• [GOAL]: Present every line of the listing below as a Markdown table with the columns Row and Line, numbering the lines in order and skipping any that are blank.

• [PROVIDED MATERIAL]:

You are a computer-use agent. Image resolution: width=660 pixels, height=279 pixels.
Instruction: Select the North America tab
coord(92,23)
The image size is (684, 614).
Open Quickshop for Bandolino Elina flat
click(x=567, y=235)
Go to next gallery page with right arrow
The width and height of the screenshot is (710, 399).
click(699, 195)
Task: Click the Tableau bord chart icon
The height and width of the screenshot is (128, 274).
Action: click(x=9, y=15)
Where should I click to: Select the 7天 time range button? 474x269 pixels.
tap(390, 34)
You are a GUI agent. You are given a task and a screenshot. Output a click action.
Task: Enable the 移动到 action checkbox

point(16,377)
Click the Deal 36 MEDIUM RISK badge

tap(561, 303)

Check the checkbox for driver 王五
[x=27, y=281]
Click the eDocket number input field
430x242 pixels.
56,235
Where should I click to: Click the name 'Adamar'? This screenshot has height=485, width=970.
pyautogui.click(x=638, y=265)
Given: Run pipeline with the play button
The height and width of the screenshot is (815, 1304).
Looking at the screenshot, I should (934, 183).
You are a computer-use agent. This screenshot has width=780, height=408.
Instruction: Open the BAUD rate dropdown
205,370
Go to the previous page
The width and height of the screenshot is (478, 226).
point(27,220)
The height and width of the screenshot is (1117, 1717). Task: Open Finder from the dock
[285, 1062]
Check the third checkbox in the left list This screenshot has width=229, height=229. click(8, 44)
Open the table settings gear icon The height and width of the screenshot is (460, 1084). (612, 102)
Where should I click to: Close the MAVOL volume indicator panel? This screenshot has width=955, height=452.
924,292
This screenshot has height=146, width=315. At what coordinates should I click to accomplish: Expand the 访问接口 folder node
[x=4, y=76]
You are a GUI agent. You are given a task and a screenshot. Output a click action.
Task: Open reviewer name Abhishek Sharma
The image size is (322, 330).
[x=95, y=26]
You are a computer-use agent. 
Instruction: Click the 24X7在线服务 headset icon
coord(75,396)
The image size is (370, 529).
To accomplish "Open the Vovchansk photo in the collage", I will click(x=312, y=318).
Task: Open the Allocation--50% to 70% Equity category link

• [ANSWER BELOW]:
| Row | Line |
|---|---|
| 1 | You are a computer-use agent. Image resolution: width=660 pixels, height=279 pixels. |
| 2 | Instruction: Select the North America tab |
| 3 | coord(92,23) |
| 4 | The image size is (684, 614). |
| 5 | Open Quickshop for Bandolino Elina flat |
| 6 | click(x=567, y=235) |
| 7 | Go to next gallery page with right arrow |
| 8 | The width and height of the screenshot is (710, 399). |
| 9 | click(699, 195) |
| 10 | Task: Click the Tableau bord chart icon |
| 11 | The height and width of the screenshot is (128, 274). |
| 12 | Action: click(x=9, y=15) |
| 13 | Where should I click to: Select the 7天 time range button? 474x269 pixels. |
| 14 | tap(390, 34) |
| 15 | You are a GUI agent. You are given a task and a screenshot. Output a click action. |
| 16 | Task: Enable the 移动到 action checkbox |
| 17 | point(16,377) |
| 18 | Click the Deal 36 MEDIUM RISK badge |
| 19 | tap(561, 303) |
| 20 | Check the checkbox for driver 王五 |
| 21 | [x=27, y=281] |
| 22 | Click the eDocket number input field |
| 23 | 430x242 pixels. |
| 24 | 56,235 |
| 25 | Where should I click to: Click the name 'Adamar'? This screenshot has height=485, width=970. |
| 26 | pyautogui.click(x=638, y=265) |
| 27 | Given: Run pipeline with the play button |
| 28 | The height and width of the screenshot is (815, 1304). |
| 29 | Looking at the screenshot, I should (934, 183). |
| 30 | You are a computer-use agent. This screenshot has width=780, height=408. |
| 31 | Instruction: Open the BAUD rate dropdown |
| 32 | 205,370 |
| 33 | Go to the previous page |
| 34 | The width and height of the screenshot is (478, 226). |
| 35 | point(27,220) |
| 36 | The height and width of the screenshot is (1117, 1717). Task: Open Finder from the dock |
| 37 | [285, 1062] |
| 38 | Check the third checkbox in the left list This screenshot has width=229, height=229. click(8, 44) |
| 39 | Open the table settings gear icon The height and width of the screenshot is (460, 1084). (612, 102) |
| 40 | Where should I click to: Close the MAVOL volume indicator panel? This screenshot has width=955, height=452. |
| 41 | 924,292 |
| 42 | This screenshot has height=146, width=315. At what coordinates should I click to accomplish: Expand the 访问接口 folder node |
| 43 | [x=4, y=76] |
| 44 | You are a GUI agent. You are given a task and a screenshot. Output a click action. |
| 45 | Task: Open reviewer name Abhishek Sharma |
| 46 | The image size is (322, 330). |
| 47 | [x=95, y=26] |
| 48 | You are a computer-use agent.  |
| 49 | Instruction: Click the 24X7在线服务 headset icon |
| 50 | coord(75,396) |
| 51 | The image size is (370, 529). |
| 52 | To accomplish "Open the Vovchansk photo in the collage", I will click(x=312, y=318). |
| 53 | Task: Open the Allocation--50% to 70% Equity category link |